La seconda parabola sul granello di senape è ancora più famosa ed è stata utilizzata più spesso. L'albero di senape è la Chiesa, quell'arbusto che estende i suoi rami, grandi rami, in modo che gli uccelli dell'aria possano fare i loro nidi alla sua ombra. Spesso è così che è stata intesa come riferimento alla Chiesa, la comunità di coloro che credono in Cristo, che si trovano in tutte le parti del mondo.

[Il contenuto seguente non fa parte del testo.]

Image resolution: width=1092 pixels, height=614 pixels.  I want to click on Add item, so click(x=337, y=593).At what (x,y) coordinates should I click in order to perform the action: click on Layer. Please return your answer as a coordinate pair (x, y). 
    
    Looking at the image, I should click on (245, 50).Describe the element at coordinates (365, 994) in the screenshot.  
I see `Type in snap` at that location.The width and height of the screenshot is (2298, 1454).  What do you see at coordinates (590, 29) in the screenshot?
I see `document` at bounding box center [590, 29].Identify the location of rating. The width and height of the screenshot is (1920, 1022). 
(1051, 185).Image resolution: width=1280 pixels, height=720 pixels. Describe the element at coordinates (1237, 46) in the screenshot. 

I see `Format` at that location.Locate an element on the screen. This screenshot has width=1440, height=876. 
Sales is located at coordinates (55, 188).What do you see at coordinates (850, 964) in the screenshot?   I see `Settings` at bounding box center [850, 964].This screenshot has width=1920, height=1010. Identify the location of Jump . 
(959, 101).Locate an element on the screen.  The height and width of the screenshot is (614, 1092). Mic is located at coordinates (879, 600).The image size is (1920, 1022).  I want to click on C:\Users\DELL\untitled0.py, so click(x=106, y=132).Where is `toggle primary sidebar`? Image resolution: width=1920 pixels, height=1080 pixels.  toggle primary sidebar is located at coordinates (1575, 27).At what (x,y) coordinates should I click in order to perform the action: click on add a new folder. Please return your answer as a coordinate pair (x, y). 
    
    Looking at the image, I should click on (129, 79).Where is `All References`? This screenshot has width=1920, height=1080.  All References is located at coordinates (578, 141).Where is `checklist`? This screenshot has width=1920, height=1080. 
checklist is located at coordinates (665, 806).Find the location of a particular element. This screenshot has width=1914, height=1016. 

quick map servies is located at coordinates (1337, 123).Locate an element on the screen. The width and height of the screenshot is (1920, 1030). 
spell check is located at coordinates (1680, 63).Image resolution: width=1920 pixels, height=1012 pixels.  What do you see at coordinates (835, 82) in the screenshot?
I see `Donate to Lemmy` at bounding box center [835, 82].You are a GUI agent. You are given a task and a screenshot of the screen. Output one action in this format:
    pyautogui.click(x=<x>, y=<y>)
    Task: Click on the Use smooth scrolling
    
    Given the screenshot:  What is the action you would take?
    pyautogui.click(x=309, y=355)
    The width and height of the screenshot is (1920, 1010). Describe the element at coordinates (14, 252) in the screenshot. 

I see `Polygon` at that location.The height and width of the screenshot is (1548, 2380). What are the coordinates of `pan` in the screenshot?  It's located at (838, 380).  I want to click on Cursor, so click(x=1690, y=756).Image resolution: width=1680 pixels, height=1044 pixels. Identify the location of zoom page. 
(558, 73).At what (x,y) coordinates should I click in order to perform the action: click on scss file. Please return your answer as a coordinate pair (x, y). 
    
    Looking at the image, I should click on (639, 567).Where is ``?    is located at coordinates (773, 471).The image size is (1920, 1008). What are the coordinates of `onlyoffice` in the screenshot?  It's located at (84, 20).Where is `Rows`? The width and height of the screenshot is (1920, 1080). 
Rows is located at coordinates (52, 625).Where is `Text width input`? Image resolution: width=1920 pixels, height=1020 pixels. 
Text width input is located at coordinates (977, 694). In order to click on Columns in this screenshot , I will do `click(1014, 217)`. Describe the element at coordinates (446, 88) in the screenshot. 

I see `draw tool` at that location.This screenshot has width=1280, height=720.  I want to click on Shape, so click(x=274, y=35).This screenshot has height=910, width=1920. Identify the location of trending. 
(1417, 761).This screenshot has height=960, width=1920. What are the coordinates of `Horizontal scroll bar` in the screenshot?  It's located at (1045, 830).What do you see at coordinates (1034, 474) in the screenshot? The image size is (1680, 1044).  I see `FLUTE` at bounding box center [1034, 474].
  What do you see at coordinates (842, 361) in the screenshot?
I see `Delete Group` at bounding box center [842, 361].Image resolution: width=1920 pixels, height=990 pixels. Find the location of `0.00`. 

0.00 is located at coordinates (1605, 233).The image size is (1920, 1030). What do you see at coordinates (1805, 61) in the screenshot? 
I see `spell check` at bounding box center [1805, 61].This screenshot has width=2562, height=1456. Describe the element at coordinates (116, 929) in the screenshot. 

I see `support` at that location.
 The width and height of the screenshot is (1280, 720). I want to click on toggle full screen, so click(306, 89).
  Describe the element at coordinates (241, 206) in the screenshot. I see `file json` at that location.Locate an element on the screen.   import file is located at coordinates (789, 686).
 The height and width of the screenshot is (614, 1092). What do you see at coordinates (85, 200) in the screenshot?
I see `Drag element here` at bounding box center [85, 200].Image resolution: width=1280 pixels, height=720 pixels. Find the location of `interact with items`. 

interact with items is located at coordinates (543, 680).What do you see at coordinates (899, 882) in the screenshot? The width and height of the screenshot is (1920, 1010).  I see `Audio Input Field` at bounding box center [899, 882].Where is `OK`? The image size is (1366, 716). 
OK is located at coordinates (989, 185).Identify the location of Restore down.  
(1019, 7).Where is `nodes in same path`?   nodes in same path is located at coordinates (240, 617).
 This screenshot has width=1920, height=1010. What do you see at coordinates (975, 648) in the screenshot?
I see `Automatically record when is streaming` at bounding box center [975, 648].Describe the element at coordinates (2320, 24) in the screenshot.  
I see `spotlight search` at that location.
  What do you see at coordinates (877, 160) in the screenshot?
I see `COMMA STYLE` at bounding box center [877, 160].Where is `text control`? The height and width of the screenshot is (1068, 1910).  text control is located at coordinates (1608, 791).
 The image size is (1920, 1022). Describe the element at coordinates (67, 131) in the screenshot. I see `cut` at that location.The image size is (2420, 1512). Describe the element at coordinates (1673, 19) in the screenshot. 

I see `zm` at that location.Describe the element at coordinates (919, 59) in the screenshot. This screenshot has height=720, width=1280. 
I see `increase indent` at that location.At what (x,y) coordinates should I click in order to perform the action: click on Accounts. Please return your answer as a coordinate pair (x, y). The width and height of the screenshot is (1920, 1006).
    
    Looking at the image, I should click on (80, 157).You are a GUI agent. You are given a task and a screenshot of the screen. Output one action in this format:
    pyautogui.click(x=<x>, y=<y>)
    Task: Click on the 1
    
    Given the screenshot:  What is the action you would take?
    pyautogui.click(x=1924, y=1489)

Quella vita che continua a scorrere, che continua a costruire il Regno di Dio in coloro che credono, ha la sua origine dagli inizi con Cristo, dal suo insegnamento e dalla sua vita con gli apostoli. E sappiamo quanto sia diventato un albero sostanziale, come si sia esteso per trovare la sua strada in ogni luogo e in ogni tempo. Oppure il seme è la fede.

Il seme è la fede, proprio come il seme di senape è il più piccolo di tutti i semi. Il dono della fede può sembrare una cosa molto fragile, qualcosa che potrebbe essere facilmente sopraffatto, qualcosa che potrebbe essere facilmente schiacciato. Eppure il paradosso, come sottolineano molti padri della Chiesa, è che proprio quando viene schiacciato, diventa potente.

Quando viene ferito, il seme cresce. Il seme diventa cespuglio, albero, emana i suoi rami, diventa riparo, cibo e ombra per gli uccelli del cielo, accogliendo tutti a sé. Oppure il seme è Cristo.

Il seme è Cristo stesso, schiacciato. Ma nell'essere schiacciato, prende vita, porta nuova vita, condisce la terra, condisce l'umanità, preserva la vita umana, fa tutte quelle cose che un seme di senape fa, porta sapore, porta sfida, porta conservazione, porta nuova vita. Così, questi piccoli semi di parabole, che oggi la Chiesa ci ha gettato, si sono trasformati in alberi sostanziosi, arbusti sostanziosi, e continuano a informare la riflessione e la comprensione dei cristiani, pensando a Cristo come al seme, o alla fede come al seme, o alla Chiesa come all'albero di senape, o alla storia dei rapporti di Dio con il suo popolo, come comunità e come individui, e a come la grazia cresce lentamente, silenziosamente, in modo nascosto, portando, se Dio vuole, una maturità nella fede, nella speranza e nella carità.